I question that. In AmE, most speakers will reasonably assume that
"Huntbach" is pronounced "Huntbock" or "Huntback" or something along those
lines, because there are a lot of surnames ending in -bach that are
conventionally given such pronunciations.
Yes, in the US there are many people of German ancestry who have surnames
which originated in Germany. So it would be reasonable to assume a surname
might be of German origin and is pronounced using the standard Anglification
of the German.
Post by Salvatore Volatile
For the pronunciation you use, one would expect the spelling "Huntbatch".
Yes, a lot of people assume my surname is really a German one, and the way
it's pronounced is just some silly affectation.
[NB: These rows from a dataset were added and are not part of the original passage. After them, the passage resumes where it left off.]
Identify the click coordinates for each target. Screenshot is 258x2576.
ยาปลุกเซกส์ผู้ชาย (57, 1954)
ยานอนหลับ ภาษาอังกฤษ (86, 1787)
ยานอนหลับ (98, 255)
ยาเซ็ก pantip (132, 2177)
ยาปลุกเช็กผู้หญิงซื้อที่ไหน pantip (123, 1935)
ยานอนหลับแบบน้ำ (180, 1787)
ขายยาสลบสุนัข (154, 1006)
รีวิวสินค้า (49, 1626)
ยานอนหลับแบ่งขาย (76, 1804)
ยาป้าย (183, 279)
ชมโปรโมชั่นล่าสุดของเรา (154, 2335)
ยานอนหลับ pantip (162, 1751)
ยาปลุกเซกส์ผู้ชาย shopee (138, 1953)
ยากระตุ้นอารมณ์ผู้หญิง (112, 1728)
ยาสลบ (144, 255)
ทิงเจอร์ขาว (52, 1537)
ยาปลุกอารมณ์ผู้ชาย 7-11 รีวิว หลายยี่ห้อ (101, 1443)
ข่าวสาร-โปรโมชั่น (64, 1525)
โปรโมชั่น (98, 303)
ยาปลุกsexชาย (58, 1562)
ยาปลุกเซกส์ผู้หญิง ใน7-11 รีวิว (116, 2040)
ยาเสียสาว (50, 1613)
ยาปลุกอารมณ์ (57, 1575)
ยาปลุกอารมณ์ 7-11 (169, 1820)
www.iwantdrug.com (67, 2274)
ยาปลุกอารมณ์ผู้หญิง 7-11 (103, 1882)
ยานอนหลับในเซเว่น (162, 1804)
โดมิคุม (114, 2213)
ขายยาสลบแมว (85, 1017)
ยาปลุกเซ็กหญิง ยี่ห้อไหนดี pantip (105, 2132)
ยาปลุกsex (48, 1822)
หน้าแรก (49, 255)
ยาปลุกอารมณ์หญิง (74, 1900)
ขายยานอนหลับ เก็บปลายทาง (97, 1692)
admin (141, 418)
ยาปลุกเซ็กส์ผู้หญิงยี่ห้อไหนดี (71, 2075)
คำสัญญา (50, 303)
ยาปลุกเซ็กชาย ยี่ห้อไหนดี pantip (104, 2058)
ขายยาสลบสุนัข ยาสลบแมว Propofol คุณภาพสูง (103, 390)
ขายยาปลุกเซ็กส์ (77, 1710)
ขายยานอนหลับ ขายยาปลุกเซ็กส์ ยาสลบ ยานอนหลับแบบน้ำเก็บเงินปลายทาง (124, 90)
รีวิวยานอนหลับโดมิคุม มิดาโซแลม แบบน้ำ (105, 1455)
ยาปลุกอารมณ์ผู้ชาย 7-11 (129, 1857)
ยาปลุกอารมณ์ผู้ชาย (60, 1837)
It's an English surname,
the first use of it is recorded in the 14th century. It's spelt that way
because it's always been spelt that way. It's not "the pronunciation you use"
as if it isn't really pronounced that way but I have chosen to do so.
Spellings and pronunciations do change, though -- often to correct or
re-mess up a longstanding error. One of the hizes at my school was
"Assheton". Although this was obviously just a quainte olde spellynge
of the common Lancashire surname "Ashton", and despite the best
efforts of our Oxford-educated headmaster (who gave up his battle
before his reaching his first half-term and just went with the flow
after that), it was always carefully pronounced [,&***@t@n] by all, and
I imagine it still is.

Are you sure your name has never been spelled "Huntbatch" at any time
by any of your forebears? There are quite a few out there, I see --
Craig in Peterborough, Betty and Joyce in Wolverhampton, Sharkie &
Huntbatch Ltd in Congleton.... Wouldn't your life be a bit easier if
you added a "t" so that you wouldn't have to spell your surname every
time you say it or correct almost everyone who reads it?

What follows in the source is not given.